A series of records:
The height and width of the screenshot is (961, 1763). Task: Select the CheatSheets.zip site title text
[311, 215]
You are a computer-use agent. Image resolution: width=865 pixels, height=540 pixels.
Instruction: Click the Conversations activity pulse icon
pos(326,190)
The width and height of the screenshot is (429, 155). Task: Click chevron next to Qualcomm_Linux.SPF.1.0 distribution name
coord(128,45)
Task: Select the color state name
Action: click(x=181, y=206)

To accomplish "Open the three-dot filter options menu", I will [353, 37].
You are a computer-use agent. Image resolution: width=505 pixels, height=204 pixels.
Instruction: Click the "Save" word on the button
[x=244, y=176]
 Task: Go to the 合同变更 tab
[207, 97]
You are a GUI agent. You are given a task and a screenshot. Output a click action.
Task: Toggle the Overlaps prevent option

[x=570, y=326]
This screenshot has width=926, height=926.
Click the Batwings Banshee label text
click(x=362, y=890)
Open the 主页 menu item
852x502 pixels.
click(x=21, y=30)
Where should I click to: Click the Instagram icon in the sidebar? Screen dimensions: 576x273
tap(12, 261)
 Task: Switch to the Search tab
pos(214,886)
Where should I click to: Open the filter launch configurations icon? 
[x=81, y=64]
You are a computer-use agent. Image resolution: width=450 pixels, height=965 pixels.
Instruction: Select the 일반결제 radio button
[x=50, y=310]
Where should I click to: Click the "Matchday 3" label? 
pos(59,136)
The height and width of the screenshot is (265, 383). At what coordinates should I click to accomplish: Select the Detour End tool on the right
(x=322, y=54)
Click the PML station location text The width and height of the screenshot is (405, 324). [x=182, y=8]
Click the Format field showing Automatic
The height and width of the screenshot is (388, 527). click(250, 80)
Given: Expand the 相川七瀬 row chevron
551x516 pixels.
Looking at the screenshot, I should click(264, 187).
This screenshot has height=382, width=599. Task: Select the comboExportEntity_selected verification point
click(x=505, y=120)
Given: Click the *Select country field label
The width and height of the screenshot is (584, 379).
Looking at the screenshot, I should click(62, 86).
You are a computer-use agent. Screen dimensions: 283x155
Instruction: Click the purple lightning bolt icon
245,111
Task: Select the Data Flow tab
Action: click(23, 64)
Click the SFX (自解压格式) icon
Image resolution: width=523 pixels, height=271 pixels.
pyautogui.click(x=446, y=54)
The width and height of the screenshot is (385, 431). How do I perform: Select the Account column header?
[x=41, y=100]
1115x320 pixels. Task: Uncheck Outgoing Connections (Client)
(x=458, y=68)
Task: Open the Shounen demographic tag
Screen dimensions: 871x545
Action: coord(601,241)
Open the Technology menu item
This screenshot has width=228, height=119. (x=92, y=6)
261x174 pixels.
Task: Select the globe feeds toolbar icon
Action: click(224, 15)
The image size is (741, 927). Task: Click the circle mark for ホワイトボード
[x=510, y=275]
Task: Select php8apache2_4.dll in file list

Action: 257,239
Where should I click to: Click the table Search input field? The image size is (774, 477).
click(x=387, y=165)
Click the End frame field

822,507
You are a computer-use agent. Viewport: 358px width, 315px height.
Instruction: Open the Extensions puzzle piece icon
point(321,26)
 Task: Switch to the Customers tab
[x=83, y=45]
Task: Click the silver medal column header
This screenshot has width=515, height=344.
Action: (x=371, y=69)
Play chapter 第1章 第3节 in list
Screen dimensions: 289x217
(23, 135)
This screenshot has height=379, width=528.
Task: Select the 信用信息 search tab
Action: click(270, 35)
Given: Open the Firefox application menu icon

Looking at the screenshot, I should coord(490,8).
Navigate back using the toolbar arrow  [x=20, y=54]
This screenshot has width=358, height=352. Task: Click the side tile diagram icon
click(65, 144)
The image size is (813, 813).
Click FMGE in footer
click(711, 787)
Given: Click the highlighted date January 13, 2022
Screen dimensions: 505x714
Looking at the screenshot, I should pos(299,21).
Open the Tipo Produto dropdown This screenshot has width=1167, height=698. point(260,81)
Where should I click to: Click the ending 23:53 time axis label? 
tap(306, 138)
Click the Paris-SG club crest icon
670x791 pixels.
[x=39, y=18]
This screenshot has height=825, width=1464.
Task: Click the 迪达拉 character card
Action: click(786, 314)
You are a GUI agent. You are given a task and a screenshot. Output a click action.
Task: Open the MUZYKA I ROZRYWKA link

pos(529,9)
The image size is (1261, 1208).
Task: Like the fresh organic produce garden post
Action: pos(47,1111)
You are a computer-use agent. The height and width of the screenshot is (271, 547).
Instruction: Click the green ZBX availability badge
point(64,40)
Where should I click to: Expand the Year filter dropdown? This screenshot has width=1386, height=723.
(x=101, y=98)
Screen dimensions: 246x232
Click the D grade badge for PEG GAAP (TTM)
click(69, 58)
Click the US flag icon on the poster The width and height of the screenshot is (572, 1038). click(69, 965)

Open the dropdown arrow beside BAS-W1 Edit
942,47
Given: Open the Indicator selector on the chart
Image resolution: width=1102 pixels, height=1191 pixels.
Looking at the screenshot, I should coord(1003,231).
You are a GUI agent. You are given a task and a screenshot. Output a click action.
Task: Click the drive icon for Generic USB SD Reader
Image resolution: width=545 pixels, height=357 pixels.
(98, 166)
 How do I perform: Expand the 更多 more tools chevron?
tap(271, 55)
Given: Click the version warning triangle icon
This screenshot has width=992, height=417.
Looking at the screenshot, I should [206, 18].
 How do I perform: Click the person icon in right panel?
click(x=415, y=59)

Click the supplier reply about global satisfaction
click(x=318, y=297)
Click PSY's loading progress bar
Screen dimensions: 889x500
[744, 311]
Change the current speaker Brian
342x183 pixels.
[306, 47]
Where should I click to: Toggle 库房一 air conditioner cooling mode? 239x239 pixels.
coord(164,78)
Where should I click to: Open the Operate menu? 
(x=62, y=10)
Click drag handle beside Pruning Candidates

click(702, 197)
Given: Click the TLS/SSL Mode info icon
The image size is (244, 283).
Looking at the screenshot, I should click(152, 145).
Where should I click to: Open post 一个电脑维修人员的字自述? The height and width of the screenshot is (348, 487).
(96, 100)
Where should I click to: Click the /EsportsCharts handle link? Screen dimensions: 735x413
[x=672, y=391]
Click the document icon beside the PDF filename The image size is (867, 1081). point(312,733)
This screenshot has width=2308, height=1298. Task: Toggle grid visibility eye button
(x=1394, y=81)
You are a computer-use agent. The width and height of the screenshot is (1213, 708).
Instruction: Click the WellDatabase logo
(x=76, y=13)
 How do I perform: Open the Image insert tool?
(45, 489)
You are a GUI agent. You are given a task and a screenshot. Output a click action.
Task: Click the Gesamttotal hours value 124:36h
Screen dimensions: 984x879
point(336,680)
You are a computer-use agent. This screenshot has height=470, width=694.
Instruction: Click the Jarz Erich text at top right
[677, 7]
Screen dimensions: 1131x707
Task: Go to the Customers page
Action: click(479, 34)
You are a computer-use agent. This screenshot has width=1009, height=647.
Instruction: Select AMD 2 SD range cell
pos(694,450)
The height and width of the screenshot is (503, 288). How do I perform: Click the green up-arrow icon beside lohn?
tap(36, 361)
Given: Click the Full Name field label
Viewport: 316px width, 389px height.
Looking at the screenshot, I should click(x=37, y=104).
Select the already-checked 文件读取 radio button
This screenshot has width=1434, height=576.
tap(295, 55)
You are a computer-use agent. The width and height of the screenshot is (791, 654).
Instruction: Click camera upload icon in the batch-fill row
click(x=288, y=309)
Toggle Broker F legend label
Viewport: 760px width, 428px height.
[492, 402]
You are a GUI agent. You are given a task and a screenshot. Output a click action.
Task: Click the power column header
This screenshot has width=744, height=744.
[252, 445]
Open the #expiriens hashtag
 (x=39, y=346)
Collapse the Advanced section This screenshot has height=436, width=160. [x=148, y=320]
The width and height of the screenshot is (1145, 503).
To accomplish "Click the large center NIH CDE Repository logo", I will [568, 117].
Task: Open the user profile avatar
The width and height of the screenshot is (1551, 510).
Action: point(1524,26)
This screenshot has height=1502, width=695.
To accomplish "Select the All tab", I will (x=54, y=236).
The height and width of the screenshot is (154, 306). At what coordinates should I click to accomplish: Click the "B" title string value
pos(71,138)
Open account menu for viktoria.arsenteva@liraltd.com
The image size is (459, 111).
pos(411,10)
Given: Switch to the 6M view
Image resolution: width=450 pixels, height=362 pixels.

> _Directions for this task_
Please copy the items above word for word, from the beginning of the items through the line that contains "pos(326,190)", inclusive.

> _Solution for this problem_
The height and width of the screenshot is (961, 1763). Task: Select the CheatSheets.zip site title text
[311, 215]
You are a computer-use agent. Image resolution: width=865 pixels, height=540 pixels.
Instruction: Click the Conversations activity pulse icon
pos(326,190)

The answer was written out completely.